Collected data

•••••

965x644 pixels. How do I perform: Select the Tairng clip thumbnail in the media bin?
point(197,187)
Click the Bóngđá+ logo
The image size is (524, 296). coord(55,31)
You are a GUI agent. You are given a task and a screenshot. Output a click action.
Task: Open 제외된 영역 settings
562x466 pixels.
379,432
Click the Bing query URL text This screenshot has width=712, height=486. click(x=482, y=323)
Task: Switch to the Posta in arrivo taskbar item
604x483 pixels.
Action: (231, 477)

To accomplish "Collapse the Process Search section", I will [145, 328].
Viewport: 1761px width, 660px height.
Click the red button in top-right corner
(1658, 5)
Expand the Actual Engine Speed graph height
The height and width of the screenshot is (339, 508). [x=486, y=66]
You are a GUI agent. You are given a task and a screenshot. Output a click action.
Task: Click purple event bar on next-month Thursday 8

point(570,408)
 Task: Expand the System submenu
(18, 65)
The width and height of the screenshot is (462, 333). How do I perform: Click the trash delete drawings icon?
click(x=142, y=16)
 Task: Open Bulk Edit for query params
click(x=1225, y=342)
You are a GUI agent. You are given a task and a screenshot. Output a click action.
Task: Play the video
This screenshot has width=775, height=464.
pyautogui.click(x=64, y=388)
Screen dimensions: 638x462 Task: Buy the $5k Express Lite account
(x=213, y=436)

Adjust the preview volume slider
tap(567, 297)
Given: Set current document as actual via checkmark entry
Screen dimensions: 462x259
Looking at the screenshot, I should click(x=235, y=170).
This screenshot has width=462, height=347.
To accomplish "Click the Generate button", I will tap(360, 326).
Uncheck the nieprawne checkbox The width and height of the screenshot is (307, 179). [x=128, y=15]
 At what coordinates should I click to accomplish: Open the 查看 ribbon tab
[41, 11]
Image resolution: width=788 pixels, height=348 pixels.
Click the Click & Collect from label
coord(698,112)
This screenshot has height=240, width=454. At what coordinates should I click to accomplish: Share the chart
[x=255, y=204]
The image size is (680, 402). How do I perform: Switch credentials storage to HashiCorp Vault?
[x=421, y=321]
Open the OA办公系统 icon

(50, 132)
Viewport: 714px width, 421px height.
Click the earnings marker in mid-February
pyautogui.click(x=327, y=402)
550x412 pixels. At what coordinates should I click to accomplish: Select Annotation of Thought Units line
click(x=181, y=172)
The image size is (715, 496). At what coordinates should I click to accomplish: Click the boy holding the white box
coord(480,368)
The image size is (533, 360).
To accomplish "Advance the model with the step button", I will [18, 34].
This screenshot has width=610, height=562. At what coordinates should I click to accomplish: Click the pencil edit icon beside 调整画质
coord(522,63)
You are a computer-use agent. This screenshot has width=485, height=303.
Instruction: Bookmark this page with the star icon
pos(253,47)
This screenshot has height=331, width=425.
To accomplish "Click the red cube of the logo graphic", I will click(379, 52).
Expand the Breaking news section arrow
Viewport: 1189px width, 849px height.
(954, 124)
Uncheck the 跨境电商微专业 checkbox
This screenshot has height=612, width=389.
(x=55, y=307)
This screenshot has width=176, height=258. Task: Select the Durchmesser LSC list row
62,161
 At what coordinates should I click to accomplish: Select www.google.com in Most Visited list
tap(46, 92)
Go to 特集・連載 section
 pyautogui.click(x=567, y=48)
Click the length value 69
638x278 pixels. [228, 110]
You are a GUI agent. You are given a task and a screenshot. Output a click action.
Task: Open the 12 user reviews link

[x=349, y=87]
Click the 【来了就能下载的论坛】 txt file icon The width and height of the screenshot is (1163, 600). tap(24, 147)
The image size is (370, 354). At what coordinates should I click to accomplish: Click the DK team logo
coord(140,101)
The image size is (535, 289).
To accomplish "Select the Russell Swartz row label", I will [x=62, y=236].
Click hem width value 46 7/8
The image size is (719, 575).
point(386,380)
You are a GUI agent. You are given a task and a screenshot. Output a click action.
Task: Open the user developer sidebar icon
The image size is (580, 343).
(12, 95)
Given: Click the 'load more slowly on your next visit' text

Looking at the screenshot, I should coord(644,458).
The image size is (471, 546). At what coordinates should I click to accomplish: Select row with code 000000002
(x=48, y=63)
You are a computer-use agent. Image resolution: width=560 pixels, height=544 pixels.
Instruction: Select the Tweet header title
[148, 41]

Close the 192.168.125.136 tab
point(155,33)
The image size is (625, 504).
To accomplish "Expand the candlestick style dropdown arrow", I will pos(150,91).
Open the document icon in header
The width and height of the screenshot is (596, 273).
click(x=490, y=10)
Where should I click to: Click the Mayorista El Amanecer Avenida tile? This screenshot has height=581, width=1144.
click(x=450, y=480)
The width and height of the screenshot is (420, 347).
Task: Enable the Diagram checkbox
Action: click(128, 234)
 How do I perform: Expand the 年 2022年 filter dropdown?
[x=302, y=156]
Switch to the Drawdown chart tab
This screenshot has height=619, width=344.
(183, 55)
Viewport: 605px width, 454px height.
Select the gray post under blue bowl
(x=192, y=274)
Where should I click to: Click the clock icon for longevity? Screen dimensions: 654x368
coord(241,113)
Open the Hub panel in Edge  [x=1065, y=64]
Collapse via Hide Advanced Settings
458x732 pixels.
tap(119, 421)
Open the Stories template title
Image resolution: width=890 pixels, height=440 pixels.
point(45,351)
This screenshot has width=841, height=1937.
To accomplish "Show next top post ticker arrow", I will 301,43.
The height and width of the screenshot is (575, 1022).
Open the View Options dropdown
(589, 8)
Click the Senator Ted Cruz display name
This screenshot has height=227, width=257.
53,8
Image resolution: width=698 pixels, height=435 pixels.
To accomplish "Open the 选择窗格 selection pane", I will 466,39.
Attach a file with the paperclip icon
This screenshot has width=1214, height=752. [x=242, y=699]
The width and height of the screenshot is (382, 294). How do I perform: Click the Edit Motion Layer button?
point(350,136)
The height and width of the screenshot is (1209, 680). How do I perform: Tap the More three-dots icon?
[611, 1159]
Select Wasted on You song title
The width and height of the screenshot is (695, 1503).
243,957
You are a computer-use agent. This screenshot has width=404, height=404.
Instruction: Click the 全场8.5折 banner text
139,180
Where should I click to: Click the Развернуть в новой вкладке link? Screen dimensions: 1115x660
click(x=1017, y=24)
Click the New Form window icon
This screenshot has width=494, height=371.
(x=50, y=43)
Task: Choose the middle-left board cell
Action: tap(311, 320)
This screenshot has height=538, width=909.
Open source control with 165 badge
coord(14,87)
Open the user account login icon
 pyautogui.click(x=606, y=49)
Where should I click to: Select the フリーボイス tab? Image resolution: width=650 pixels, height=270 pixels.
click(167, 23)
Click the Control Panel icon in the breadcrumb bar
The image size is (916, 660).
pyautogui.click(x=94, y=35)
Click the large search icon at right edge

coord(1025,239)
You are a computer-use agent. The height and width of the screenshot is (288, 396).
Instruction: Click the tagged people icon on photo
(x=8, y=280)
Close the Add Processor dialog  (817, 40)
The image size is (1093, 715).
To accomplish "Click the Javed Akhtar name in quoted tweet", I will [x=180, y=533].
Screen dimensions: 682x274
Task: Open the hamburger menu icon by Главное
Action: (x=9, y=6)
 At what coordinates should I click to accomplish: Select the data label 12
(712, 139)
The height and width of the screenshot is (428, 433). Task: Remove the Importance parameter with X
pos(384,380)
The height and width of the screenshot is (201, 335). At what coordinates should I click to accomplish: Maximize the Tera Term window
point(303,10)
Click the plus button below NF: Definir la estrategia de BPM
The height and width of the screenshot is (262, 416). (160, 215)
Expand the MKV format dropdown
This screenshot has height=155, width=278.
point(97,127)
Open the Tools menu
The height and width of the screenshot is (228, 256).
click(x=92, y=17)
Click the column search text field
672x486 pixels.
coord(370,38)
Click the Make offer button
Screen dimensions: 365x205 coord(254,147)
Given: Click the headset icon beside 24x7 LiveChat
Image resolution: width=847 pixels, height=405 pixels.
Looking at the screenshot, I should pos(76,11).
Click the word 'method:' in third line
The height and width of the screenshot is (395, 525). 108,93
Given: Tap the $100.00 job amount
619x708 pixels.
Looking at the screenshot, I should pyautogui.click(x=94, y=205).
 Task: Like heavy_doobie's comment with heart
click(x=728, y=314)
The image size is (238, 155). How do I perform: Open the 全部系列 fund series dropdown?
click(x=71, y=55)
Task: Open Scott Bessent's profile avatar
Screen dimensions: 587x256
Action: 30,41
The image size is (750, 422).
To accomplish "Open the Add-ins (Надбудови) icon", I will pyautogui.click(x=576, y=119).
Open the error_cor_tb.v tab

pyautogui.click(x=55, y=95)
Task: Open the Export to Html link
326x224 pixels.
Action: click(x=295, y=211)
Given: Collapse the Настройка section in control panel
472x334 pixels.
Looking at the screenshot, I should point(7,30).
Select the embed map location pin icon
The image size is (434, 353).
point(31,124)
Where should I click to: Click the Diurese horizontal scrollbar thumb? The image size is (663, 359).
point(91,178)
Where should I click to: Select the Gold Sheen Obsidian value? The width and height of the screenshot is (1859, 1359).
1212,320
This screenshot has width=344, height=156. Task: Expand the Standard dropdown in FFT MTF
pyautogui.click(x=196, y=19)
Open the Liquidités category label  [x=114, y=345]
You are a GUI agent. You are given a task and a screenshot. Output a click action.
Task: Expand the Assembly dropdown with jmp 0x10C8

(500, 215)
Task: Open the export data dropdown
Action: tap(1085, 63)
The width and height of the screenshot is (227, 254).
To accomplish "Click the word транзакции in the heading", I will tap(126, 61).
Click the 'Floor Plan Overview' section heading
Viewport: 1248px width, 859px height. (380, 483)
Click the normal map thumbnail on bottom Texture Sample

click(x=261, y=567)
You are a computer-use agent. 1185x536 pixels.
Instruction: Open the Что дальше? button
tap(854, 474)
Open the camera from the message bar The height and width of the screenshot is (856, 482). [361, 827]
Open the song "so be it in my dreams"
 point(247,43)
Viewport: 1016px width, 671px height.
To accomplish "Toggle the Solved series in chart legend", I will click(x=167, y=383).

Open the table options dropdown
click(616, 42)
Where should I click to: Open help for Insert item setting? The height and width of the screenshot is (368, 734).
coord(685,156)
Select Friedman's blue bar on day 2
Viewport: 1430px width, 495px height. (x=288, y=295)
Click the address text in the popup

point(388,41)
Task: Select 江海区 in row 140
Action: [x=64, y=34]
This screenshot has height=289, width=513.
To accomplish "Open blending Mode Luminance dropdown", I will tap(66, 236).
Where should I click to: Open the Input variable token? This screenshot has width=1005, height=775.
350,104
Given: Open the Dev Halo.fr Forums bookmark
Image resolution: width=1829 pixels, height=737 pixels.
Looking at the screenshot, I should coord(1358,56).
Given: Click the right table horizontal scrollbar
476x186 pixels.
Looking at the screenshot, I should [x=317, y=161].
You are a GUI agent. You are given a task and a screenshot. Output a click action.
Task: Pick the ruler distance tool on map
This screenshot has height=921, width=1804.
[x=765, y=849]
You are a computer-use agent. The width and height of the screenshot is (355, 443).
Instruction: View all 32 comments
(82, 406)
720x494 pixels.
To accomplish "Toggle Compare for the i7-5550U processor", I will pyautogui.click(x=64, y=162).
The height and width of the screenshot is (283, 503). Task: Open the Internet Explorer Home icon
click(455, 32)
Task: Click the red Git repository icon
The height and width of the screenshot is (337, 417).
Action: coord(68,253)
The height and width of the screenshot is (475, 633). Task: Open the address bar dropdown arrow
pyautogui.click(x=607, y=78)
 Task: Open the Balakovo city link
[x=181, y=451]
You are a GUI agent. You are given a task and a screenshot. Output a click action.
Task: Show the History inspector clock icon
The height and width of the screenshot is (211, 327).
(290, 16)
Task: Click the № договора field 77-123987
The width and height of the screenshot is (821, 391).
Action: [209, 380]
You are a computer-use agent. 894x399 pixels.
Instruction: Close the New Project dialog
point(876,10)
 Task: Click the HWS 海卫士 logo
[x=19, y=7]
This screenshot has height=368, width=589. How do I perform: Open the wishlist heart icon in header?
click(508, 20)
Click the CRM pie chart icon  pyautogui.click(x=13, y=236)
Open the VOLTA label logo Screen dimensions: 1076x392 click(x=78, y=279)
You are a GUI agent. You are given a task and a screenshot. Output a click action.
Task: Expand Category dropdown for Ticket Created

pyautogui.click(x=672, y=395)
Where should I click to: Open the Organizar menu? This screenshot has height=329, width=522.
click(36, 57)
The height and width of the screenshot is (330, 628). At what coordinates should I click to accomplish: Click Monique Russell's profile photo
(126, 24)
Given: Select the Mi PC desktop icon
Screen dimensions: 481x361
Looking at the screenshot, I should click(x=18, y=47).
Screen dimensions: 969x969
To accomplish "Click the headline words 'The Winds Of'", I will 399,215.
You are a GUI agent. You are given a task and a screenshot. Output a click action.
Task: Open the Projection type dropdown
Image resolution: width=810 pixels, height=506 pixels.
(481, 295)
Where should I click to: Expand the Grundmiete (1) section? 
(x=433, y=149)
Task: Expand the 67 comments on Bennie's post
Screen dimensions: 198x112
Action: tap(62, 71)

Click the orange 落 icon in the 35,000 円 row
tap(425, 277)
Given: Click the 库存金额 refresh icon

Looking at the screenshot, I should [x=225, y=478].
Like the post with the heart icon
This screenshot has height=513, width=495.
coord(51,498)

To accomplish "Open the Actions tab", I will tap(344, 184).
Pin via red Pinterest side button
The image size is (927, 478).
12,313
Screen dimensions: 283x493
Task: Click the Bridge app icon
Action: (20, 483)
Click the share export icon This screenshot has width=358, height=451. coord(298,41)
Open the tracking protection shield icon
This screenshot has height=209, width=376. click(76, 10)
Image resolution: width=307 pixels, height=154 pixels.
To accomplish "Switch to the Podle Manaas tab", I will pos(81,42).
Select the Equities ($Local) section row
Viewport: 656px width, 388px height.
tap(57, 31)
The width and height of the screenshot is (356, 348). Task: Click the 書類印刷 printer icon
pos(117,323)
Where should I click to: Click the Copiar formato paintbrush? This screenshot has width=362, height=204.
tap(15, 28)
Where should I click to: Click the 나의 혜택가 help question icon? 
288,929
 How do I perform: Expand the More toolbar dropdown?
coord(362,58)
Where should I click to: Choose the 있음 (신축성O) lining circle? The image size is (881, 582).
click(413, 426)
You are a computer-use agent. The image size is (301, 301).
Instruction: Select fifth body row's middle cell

•••••

Task: Only the lines from the first line of the records through the one containing "Image resolution: width=788" should be reproduced, exactly, with both of them included.

Result:
965x644 pixels. How do I perform: Select the Tairng clip thumbnail in the media bin?
point(197,187)
Click the Bóngđá+ logo
The image size is (524, 296). coord(55,31)
You are a GUI agent. You are given a task and a screenshot. Output a click action.
Task: Open 제외된 영역 settings
562x466 pixels.
379,432
Click the Bing query URL text This screenshot has width=712, height=486. click(x=482, y=323)
Task: Switch to the Posta in arrivo taskbar item
604x483 pixels.
Action: (231, 477)

To accomplish "Collapse the Process Search section", I will [145, 328].
Viewport: 1761px width, 660px height.
Click the red button in top-right corner
(1658, 5)
Expand the Actual Engine Speed graph height
The height and width of the screenshot is (339, 508). [x=486, y=66]
You are a GUI agent. You are given a task and a screenshot. Output a click action.
Task: Click purple event bar on next-month Thursday 8

point(570,408)
 Task: Expand the System submenu
(18, 65)
The width and height of the screenshot is (462, 333). How do I perform: Click the trash delete drawings icon?
click(x=142, y=16)
 Task: Open Bulk Edit for query params
click(x=1225, y=342)
You are a GUI agent. You are given a task and a screenshot. Output a click action.
Task: Play the video
This screenshot has width=775, height=464.
pyautogui.click(x=64, y=388)
Screen dimensions: 638x462 Task: Buy the $5k Express Lite account
(x=213, y=436)

Adjust the preview volume slider
tap(567, 297)
Given: Set current document as actual via checkmark entry
Screen dimensions: 462x259
Looking at the screenshot, I should click(x=235, y=170).
This screenshot has width=462, height=347.
To accomplish "Click the Generate button", I will tap(360, 326).
Uncheck the nieprawne checkbox The width and height of the screenshot is (307, 179). [x=128, y=15]
 At what coordinates should I click to accomplish: Open the 查看 ribbon tab
[41, 11]
Image resolution: width=788 pixels, height=348 pixels.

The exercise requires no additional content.